Project Homicides in the District
15 months of investigation, hand-keyed data, and a multifaceted app
The District of Columbia, once known as the murder capital of the United States, had its lowest homicide rate last year since the 1960s. But has the steadily declining number of murders translated into more solved cases? Is law enforcement putting more criminals behind bars? Such questions led The Washington Post to compile a database of nearly 2,300 homicide cases spanning 2000 to 2011. The database, hand-keyed by our investigative team, allowed us to perform a “longitudinal” study of case status and outcomes that is rarely performed by law enforcement.
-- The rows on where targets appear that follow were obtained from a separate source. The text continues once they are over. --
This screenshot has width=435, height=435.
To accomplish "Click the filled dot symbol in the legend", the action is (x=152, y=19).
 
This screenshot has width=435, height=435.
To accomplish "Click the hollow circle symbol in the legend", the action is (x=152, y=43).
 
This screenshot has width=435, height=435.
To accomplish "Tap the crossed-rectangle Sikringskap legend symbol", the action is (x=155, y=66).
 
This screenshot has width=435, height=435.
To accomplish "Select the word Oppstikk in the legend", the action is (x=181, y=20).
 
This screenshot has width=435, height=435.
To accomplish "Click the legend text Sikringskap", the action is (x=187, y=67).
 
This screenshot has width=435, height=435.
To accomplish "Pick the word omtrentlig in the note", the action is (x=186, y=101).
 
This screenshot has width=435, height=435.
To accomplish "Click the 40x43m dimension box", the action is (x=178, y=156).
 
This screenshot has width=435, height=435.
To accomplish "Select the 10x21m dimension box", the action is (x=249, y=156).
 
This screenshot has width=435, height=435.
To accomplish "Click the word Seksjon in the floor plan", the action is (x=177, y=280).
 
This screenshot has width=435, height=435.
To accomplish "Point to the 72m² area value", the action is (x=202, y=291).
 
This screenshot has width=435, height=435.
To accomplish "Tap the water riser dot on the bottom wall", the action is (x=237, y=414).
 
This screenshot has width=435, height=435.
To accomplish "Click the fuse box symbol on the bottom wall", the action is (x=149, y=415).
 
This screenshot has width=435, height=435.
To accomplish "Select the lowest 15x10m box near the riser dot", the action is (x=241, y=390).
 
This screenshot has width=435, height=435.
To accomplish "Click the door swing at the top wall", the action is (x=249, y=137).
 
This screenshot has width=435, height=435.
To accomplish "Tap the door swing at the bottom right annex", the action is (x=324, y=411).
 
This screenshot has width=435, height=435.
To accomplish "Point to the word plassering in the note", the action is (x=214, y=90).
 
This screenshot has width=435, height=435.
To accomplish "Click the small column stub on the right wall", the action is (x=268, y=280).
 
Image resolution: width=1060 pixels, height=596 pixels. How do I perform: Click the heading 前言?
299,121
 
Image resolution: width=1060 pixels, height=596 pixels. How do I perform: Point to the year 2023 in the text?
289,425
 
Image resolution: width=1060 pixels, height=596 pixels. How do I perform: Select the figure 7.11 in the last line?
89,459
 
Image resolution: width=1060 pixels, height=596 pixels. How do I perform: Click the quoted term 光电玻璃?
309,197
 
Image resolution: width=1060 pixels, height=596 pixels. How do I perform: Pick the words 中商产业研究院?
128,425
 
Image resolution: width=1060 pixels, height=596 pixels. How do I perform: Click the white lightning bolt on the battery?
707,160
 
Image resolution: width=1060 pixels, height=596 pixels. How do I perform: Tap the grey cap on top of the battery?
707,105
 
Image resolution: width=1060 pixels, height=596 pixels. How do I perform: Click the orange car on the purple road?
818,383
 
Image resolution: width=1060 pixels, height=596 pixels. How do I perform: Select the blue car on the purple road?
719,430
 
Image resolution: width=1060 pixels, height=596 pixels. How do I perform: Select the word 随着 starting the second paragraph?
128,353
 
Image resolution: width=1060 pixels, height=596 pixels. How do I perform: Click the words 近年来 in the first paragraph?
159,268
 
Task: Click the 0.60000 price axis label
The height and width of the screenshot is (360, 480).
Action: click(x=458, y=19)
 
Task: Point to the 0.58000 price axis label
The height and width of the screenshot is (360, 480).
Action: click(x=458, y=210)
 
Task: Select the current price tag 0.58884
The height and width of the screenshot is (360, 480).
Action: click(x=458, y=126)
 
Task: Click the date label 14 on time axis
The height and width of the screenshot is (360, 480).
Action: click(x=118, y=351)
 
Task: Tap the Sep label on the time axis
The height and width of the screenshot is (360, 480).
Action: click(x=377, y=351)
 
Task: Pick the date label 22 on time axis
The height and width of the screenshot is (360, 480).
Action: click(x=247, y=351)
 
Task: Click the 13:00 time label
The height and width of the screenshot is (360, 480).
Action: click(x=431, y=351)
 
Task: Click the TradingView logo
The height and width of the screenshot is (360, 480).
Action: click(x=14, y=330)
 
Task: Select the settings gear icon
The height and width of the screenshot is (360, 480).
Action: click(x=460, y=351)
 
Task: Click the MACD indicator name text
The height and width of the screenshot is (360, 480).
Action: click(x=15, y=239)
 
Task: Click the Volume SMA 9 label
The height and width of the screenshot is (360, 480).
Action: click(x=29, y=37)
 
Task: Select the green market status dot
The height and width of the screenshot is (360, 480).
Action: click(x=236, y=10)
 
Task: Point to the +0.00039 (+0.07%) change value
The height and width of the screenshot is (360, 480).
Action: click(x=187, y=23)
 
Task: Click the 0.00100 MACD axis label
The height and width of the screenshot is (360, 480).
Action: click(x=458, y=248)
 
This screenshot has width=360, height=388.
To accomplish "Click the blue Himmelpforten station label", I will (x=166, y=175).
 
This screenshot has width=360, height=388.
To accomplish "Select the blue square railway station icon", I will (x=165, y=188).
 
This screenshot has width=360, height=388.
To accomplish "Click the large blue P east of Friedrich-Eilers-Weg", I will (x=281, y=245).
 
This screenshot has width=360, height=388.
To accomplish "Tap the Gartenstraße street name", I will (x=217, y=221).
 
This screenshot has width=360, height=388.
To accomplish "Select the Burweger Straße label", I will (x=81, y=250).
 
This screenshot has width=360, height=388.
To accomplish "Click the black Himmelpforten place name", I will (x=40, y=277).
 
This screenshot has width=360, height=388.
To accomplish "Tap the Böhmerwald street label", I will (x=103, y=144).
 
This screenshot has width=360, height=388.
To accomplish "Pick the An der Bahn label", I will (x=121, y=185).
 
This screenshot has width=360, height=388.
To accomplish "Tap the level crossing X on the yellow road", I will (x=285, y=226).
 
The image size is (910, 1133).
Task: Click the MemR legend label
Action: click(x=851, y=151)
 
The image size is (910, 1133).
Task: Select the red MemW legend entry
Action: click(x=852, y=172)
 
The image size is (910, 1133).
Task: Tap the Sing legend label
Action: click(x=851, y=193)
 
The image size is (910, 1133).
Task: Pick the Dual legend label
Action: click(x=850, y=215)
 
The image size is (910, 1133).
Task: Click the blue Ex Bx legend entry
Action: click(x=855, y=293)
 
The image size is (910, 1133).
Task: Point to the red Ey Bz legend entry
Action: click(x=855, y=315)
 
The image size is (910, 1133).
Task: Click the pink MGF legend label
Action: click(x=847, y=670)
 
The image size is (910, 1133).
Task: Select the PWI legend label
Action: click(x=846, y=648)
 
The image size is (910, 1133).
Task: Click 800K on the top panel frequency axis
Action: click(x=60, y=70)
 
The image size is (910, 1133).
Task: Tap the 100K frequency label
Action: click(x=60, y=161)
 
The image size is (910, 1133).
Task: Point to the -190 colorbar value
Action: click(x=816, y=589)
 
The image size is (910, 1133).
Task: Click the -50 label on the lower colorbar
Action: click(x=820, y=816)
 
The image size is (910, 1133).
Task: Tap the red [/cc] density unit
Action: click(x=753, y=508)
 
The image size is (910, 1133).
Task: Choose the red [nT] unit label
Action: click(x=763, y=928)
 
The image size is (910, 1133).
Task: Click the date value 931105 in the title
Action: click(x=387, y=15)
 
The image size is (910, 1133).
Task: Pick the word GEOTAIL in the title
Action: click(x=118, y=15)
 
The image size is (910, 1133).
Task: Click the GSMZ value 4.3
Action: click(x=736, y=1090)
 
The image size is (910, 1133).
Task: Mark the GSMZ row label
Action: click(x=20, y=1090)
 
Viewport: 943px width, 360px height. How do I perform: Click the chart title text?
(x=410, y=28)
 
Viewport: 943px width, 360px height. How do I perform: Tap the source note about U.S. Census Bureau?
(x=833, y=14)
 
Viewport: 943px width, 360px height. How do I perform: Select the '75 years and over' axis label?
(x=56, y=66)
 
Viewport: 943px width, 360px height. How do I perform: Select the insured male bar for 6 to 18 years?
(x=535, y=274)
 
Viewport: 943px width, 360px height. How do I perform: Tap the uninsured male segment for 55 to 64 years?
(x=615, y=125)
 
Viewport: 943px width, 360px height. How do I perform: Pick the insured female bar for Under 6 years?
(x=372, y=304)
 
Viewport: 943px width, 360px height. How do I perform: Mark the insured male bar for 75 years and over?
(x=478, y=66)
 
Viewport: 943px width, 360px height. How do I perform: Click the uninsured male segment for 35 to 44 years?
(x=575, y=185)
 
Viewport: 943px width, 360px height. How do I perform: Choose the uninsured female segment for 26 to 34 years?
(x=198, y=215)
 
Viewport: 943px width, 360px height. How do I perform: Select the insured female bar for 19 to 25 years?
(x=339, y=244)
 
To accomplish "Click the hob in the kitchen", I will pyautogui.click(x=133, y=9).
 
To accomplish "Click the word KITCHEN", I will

The study found that despite falling murder rates, less than a third of closed cases have led to a conviction for murder or manslaughter. And more than 1,000 cases remain unsolved.
From early in the project, we knew we were sitting on a rich set of data. Yearly homicide records from D.C. police contained each victim’s age and race; the location of the incident; the motive and manner of the crime; detectives who worked the case; suspects.
The bad news? All that incredible data was locked up in tables inside Microsoft Word documents, and those tables contained columns with inconsistent data types, missing values, and multivalued fields (multiple suspects in a single field, multiple detectives in one field, etc). Our early attempts to parse out clean, atomic data proved thorny, and we worried about introducing errors in the process of extracting the data programmatically.
Since the data set was relatively small, our reporter and investigations editor decided to hand key the data over the course of a week. That also gave them an opportunity to layer on corrections and case status discovered during interviews and by reviewing thousands of pages of court documents.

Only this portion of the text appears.